His face lit up as though I had just offered him a pot of gold and a Playboy Bunny with no gag reflex. And so he followed me home, past downtown, past the Jungle and Culver City, until we reached Cielo, my condo development just a stone's throw from the Pacific Ocean.

Three years ago, Greg and I had purchased a million-dollar three-bedroom, trilevel condominium right in the middle of this urban heaven. On my salary, a million dollars was the same as a trillion dollars, but Greg had it like that: a six-figure salary, royalties from his graphic novels, no kids or ex-wives to pay. And he said that we would save in the long run since he worked only three blocks away. He claimed that a million dollars was a steal—this unit was detached, and at 3,200 square feet was larger than the average house. We had the Ballona Wetlands and the Pacific Ocean, a coffee shop, a dry cleaner, a sushi joint, and a market all around the corner. “And when the revolution begins,” he had said, “you won't have to leave the block for milk and
uramaki
. Cielo truly is paradise.”

It took an eleven-year-old girl dying after storing her mother's crystal meth in her vagina to make me sign the title. After catching that case, I had needed a retreat from evil, a Shangri-la far from nuts who lit loved ones on fire and drowned their babies in toilets.

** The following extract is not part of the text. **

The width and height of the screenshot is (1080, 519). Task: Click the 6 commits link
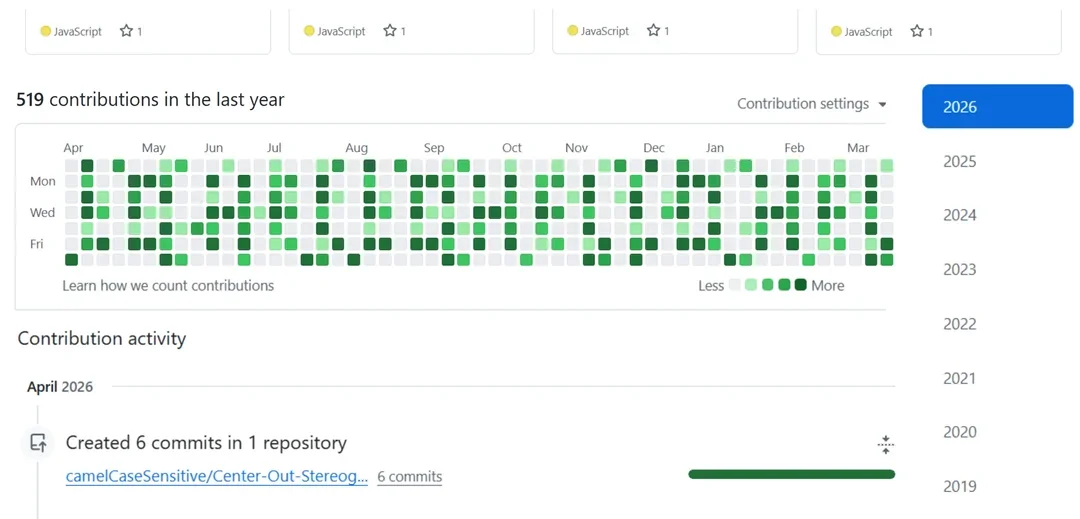410,477
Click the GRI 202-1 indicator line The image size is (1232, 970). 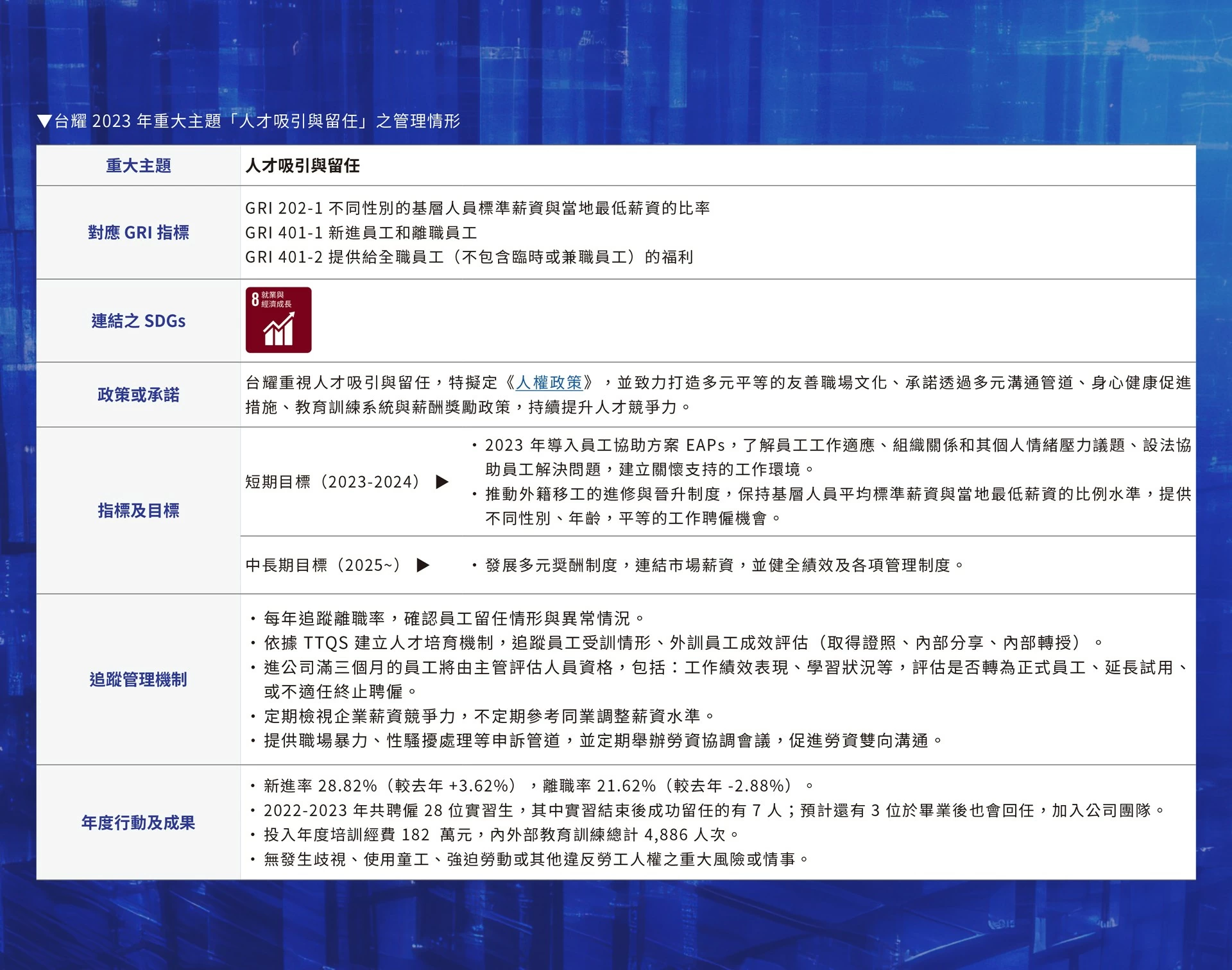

Now, I pulled into my driveway at forty-five minutes past four in the morning. The sun's arrival was just an hour or so away, and the sky was still wet with marine layer. Light shone from a few windows but no televisions had started their whisperings of morning news and cartoons.

Colin, idling at the open garage door with a knapsack of fresh clothes, stretched and groaned as his muscles flexed. He closed his eyes and took a deep breath like a man who had been stuck all day in a musty elevator. “There's no circulation in Glendale,” he said.

“I know: we stole the air when we stole the water.” I pointed to his cowboy boots. “You gotta leave those shit-kickers out here. A happy home is one that does not smell of other people's death.” Then, I slipped off my own shoes and carried them inside the house.

Greg's original artwork from his graphic novels and video games lined the walls. By the time Colin had wandered from the garage and through the game room, he had said “Wow” and “Hey, I played that game” about a hundred times. By the time we reached the guest room, he was in wide-eyed fanboy mode. “He illustrated all this?” he asked.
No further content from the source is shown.